== Supplied information ==
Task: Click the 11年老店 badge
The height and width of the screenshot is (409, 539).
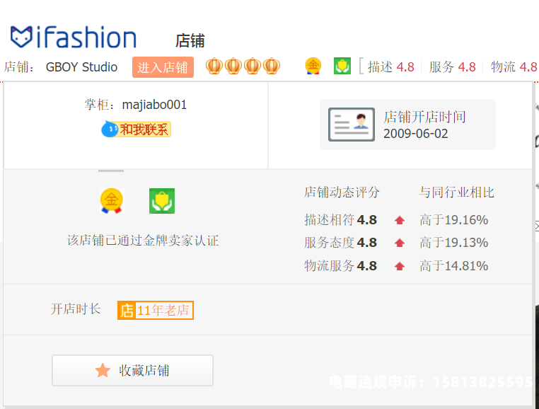Action: 156,310
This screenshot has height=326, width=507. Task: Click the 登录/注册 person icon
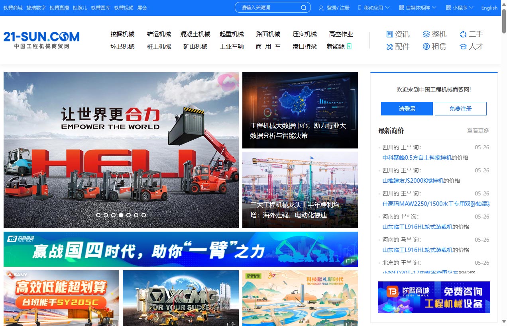point(321,7)
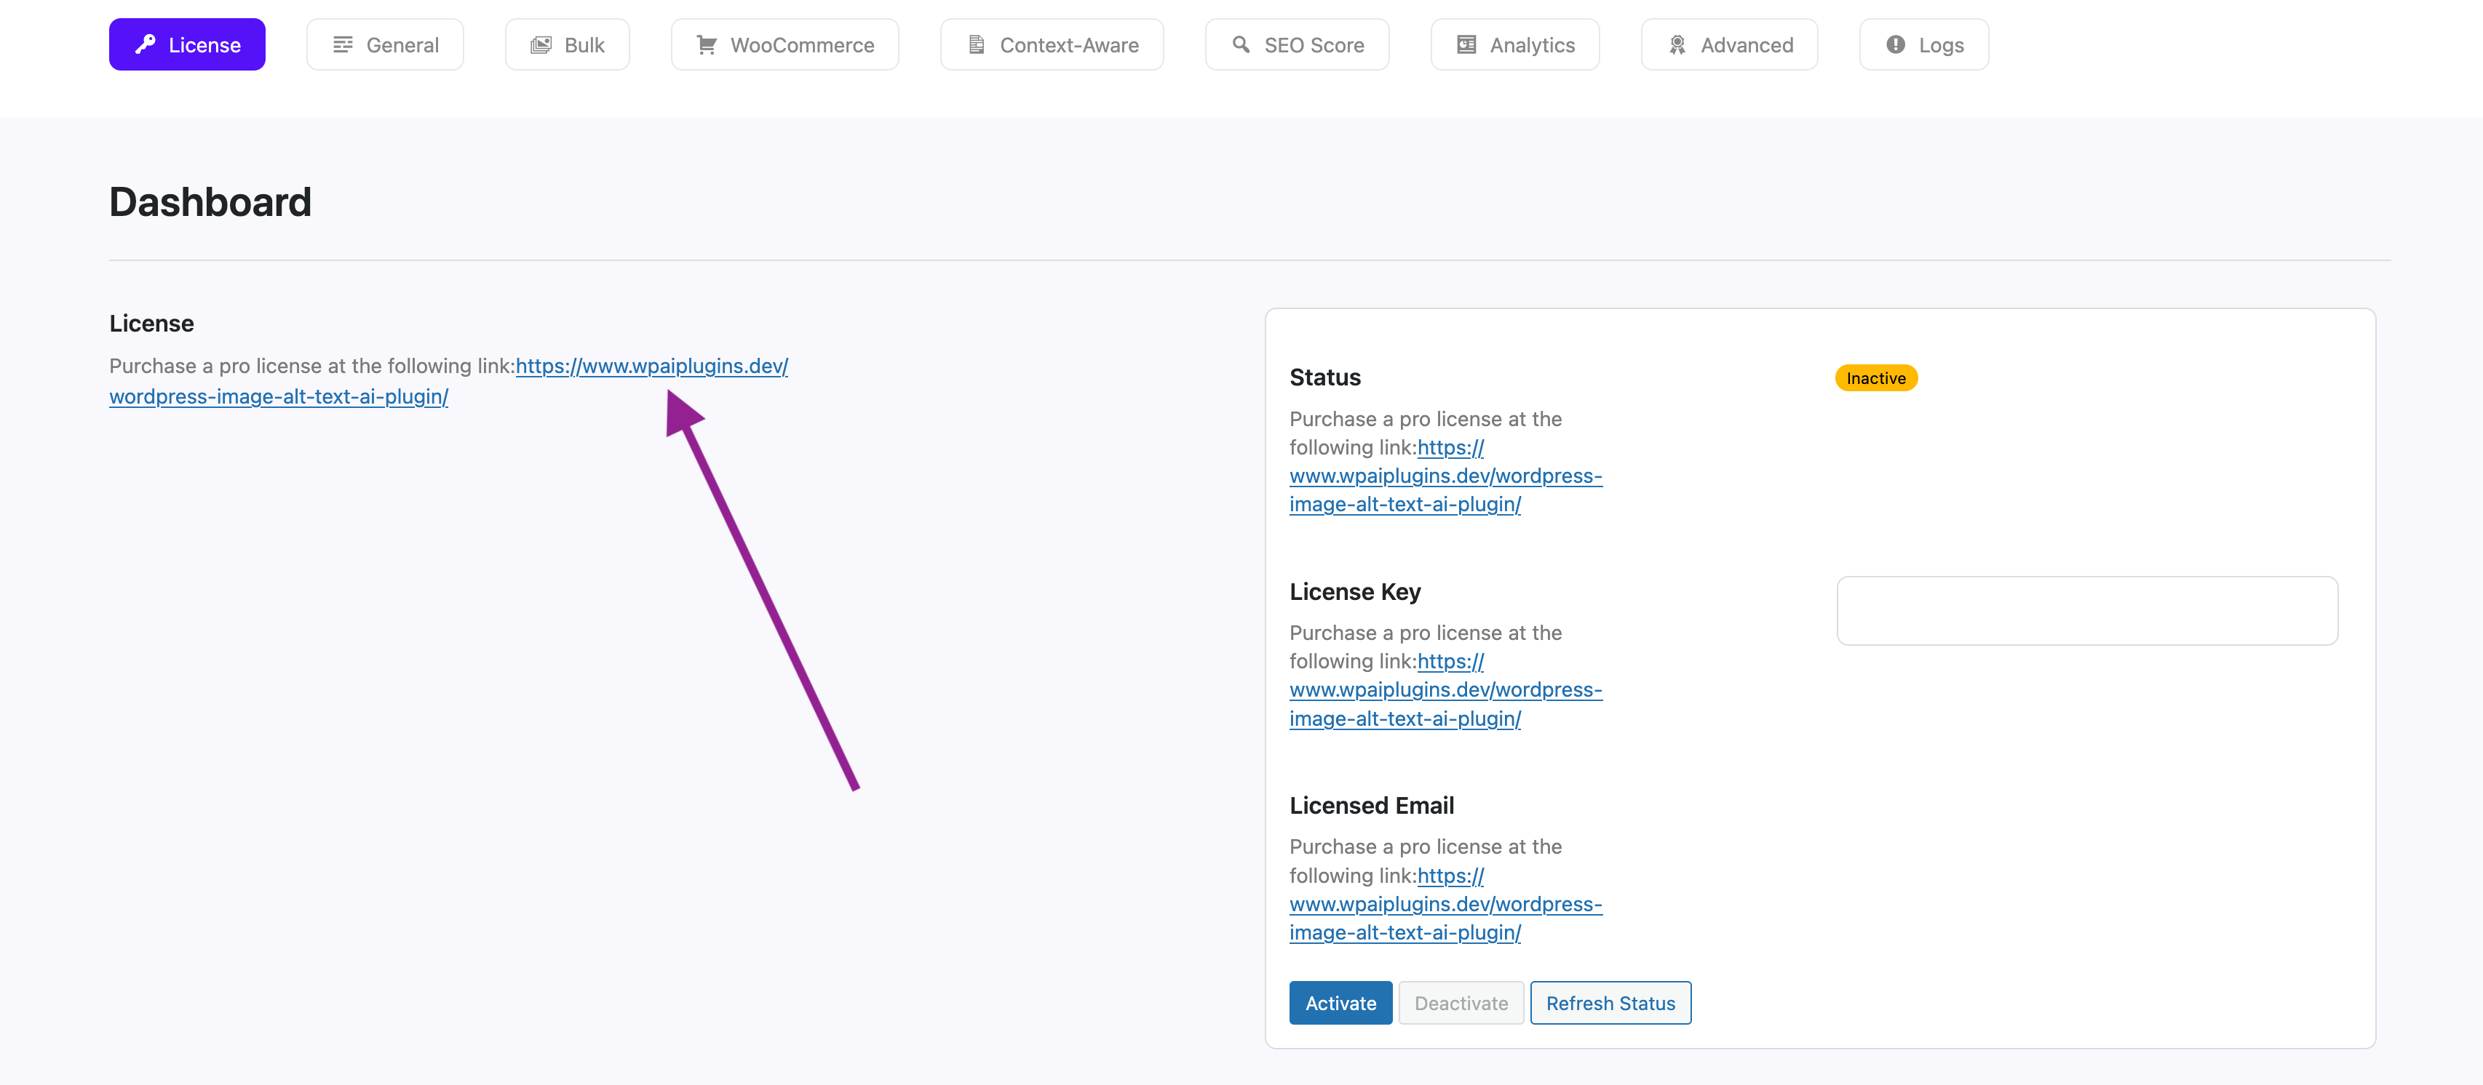Switch to the Analytics tab
2483x1085 pixels.
click(1514, 43)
===
**Aim of the task**
Restate each line of the records exactly; pictures do not belong in the copy.

**Reply to the exercise**
Task: Click the 11年老店 badge
The height and width of the screenshot is (409, 539).
Action: 156,310
This screenshot has height=326, width=507. Task: Click the 登录/注册 person icon
point(321,7)
Switch to the Analytics tab
2483x1085 pixels.
click(1514, 43)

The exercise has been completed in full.